PROBLEM DETAILS
Locate every line of the material below that contains the word "icon" with the same capitalization, and copy each of those lines.

++++++

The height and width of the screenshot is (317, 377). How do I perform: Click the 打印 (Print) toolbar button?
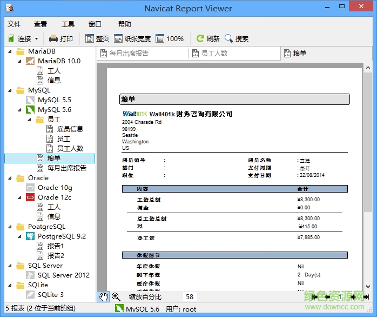60,38
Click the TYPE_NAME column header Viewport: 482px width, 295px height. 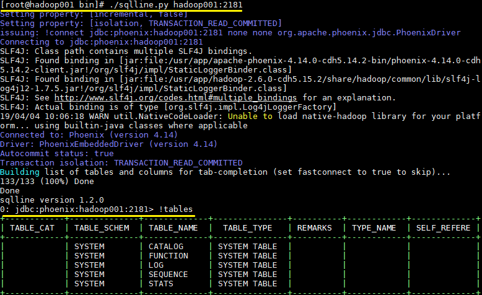click(374, 227)
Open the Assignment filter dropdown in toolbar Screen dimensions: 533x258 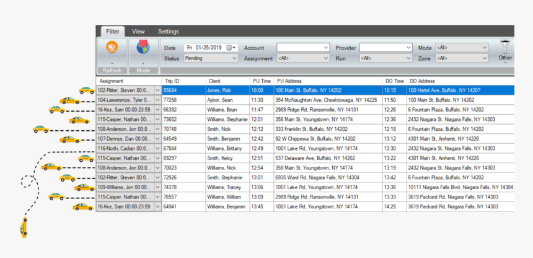tap(326, 58)
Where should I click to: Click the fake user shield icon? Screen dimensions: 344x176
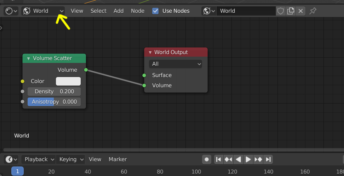[x=281, y=11]
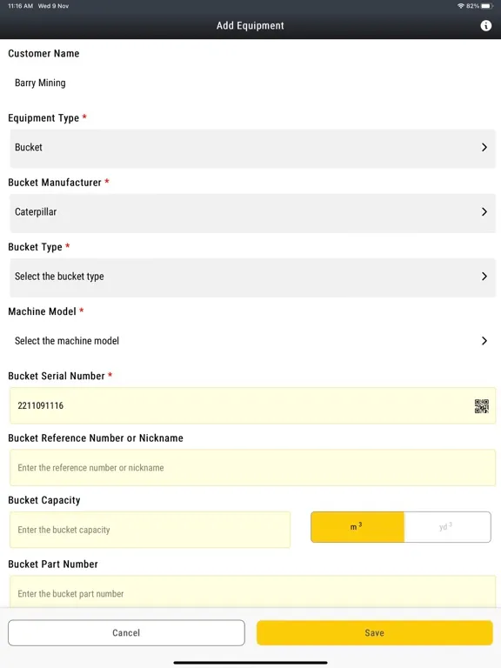
Task: Tap the Machine Model chevron arrow
Action: pos(484,341)
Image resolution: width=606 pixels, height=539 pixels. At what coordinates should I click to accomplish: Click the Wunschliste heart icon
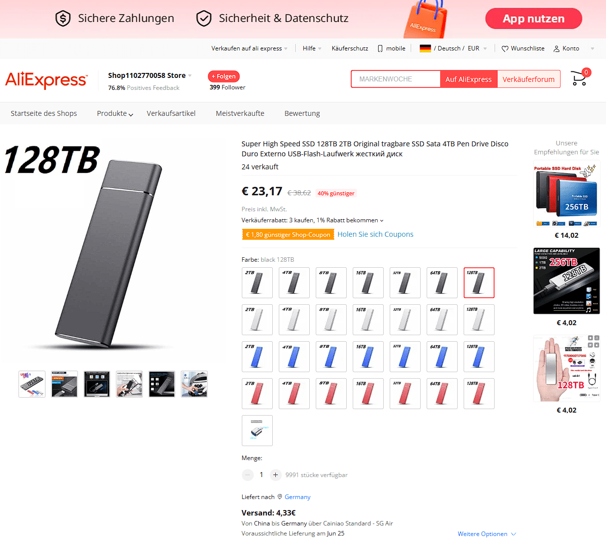click(x=505, y=49)
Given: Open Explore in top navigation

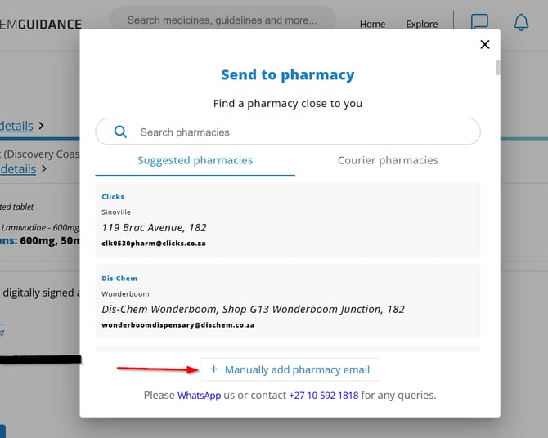Looking at the screenshot, I should [x=422, y=24].
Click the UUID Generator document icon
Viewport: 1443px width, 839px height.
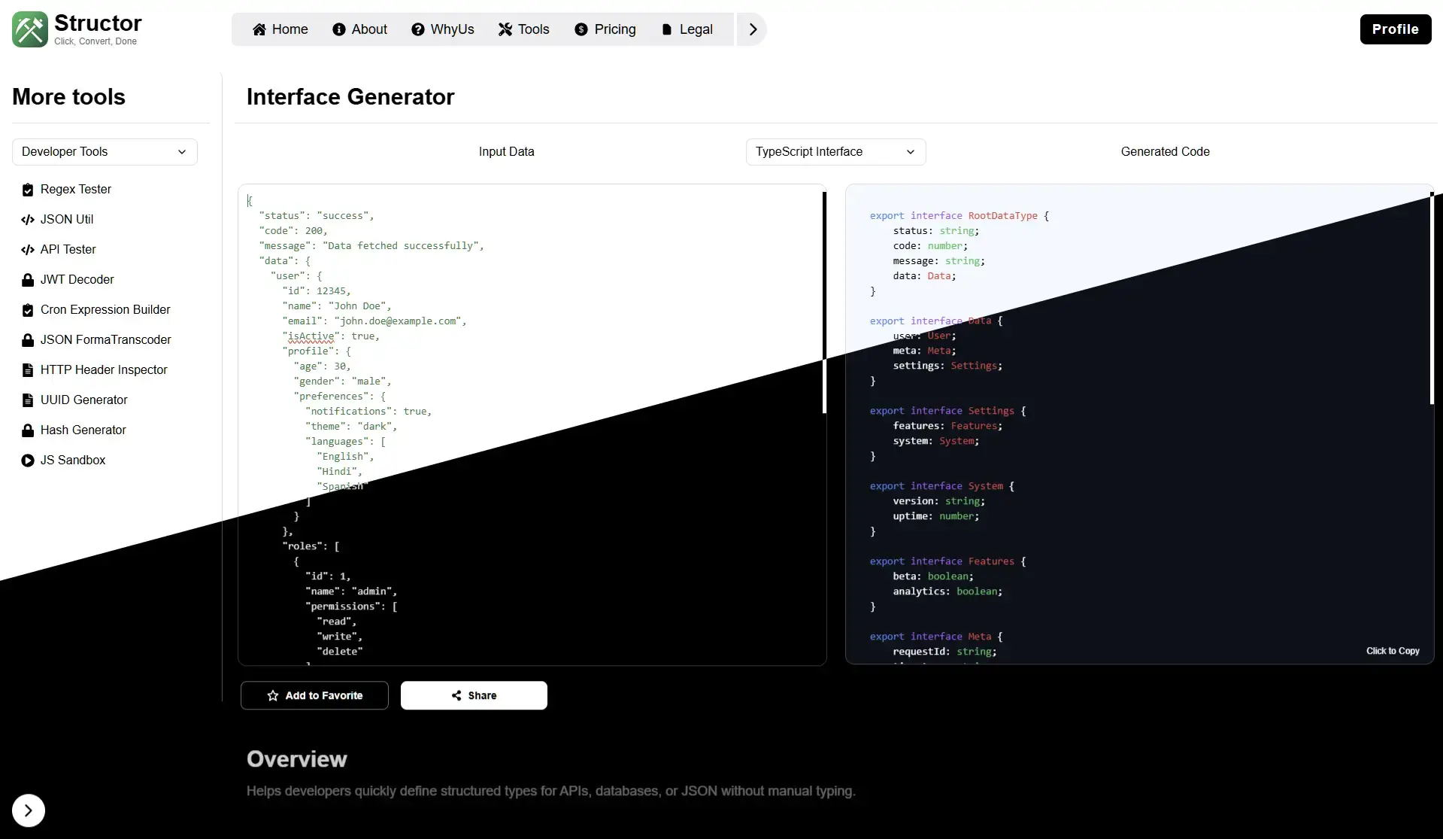pyautogui.click(x=28, y=400)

++++++

CORRECT ANSWER
Where should I click to: Click the fake user shield icon? Screen dimensions: 344x176
Image resolution: width=606 pixels, height=539 pixels. At what coordinates should I click to accomplish: Click the Wunschliste heart icon
Click the UUID Generator document icon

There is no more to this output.